Esta obra fabulosa, releída con cuidado, estalla ruidosa y asombrosamente en los ecos del presente, cuando nos preguntamos si no estaremos viviendo un cuadro político y económico demencial, que arrasa cualquier racionalidad, producto patológico del poder, pintado por muchos más que siete locos. Y sin embargo, si bien ciertas conductas, gestos y manejos del gobierno Mayor toman apariencias delirantes, es en las causas más profundas de las políticas económicas y sociales donde se advierte con claridad que a lo que estamos asistiendo no es una escena psicótica, sino un pillaje organizado, una política de “miseria planificada”, como decía Rodolfo Walsh. No le falta sin dudas una crueldad inusitada, ausente en las personas con padecimientos mentales, que se solaza en el sufrimiento del “otro”, a cuyo dolor persigue con saña; en este caso los trabajadores, las personas hambreadas, con síndrome de Down, las que padecen enfermedades oncológicas, para acotar una lista al mínimo, a las que reprime, posterga en sus necesidades urgentes o insulta con una furiosa discriminación.

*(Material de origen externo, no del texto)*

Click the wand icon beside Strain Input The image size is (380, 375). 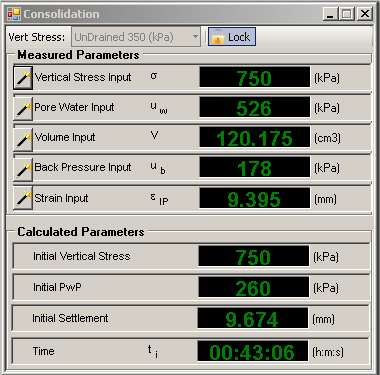pos(23,198)
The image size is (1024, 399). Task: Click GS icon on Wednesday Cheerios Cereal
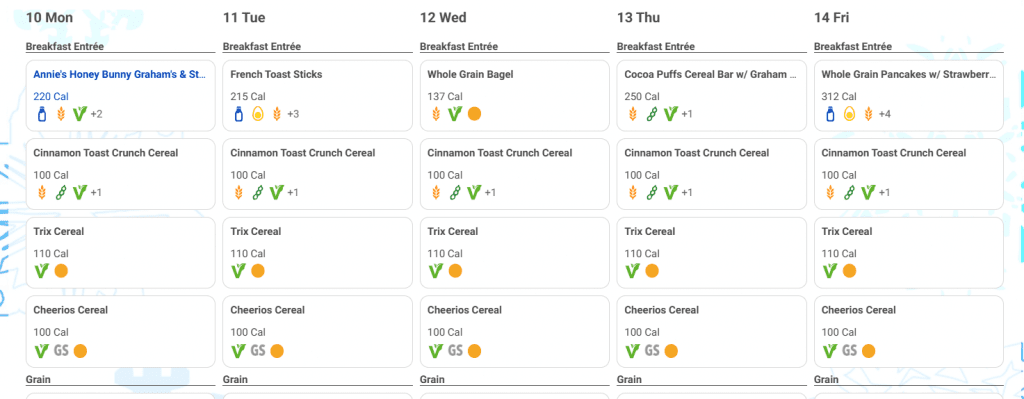(x=455, y=351)
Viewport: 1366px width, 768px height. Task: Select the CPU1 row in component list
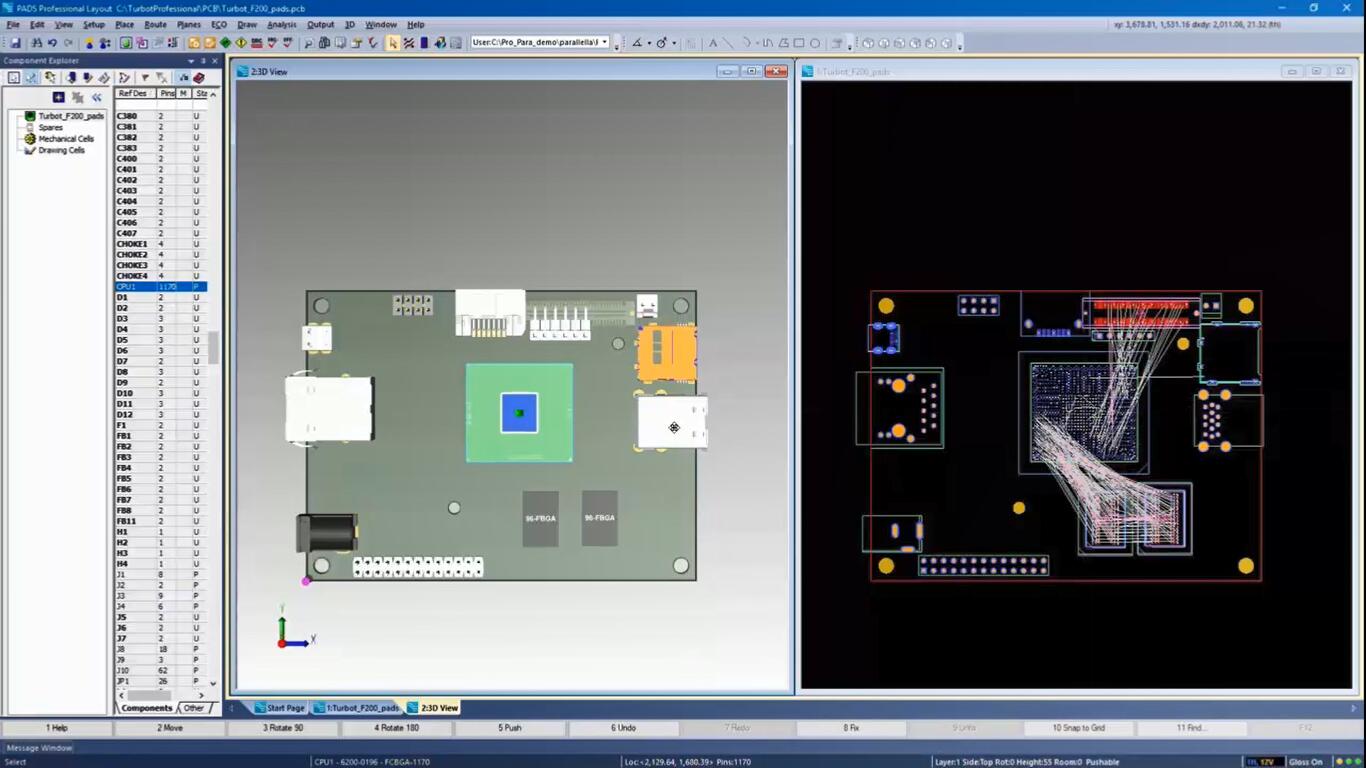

No dista el “modelo” del propuesto por el Rufián Melancólico, transformando la experiencia en un enorme prostíbulo, que se financia con la explotación sexual y la violencia ejercida por el impune macró. En muchas ocasiones se ha usado el recurso de explicar en la psicopatología del líder la justificación de sus acciones políticas. Aún más, es Ramos Mejía, escritor del primer libro de psicopatología argentina, quien usa este fundamento en su obra Las neurosis de los Hombres celebres en la historia Argentina, en la que intenta explicar, a través de los trastornos psiquiátricos, las motivaciones de los comportamientos políticos de los líderes, siempre, claro, adversarios del autor. Creo, por el contrario, que ninguna persona aquejada por un desquicio puede mantenerse en el poder si no hay una madeja de intereses económicos, ideológicos, sociales y culturales que lo sostenga, y al que les sea funcional. Así sucedió en Alemania, por ejemplo, cuando un conductor mesiánico y delirante llevó al mundo a una catástrofe horrorosa. Ese liderazgo fue sostenido muy posiblemente por una sociedad que comenzó poco a poco, y por circunstancias histórico-sociales propiciatorias, a naturalizar el maltrato, la crueldad y la muerte hasta hacerlas costumbres, hasta justificarlas en las teorías de la superioridad racial y del Destino Imperial, hasta lograr una disolución ética y humana de sus miembros. Esa verdadera cultura de la mortificación, llevada al extremo, que Hannah Arendt describió con una lucidez pocas veces vista como la banalización del Mal, es decir, como la caída en la superficialidad cuando se trataba de la destrucción del “Otro”, convirtió al ciudadano medio, confundido en las trivialidades del horror, en un ser monstruoso que naturalizó la tortura y la muerte, el sadismo y la crueldad, como algo perfectamente admisible.

 

 

[1] En ese sentido es interesante el trabajo de Horacio Verbitsky, Medio siglo de proclamas militares.

 

* Artículo publicado en el portal Diario Junio.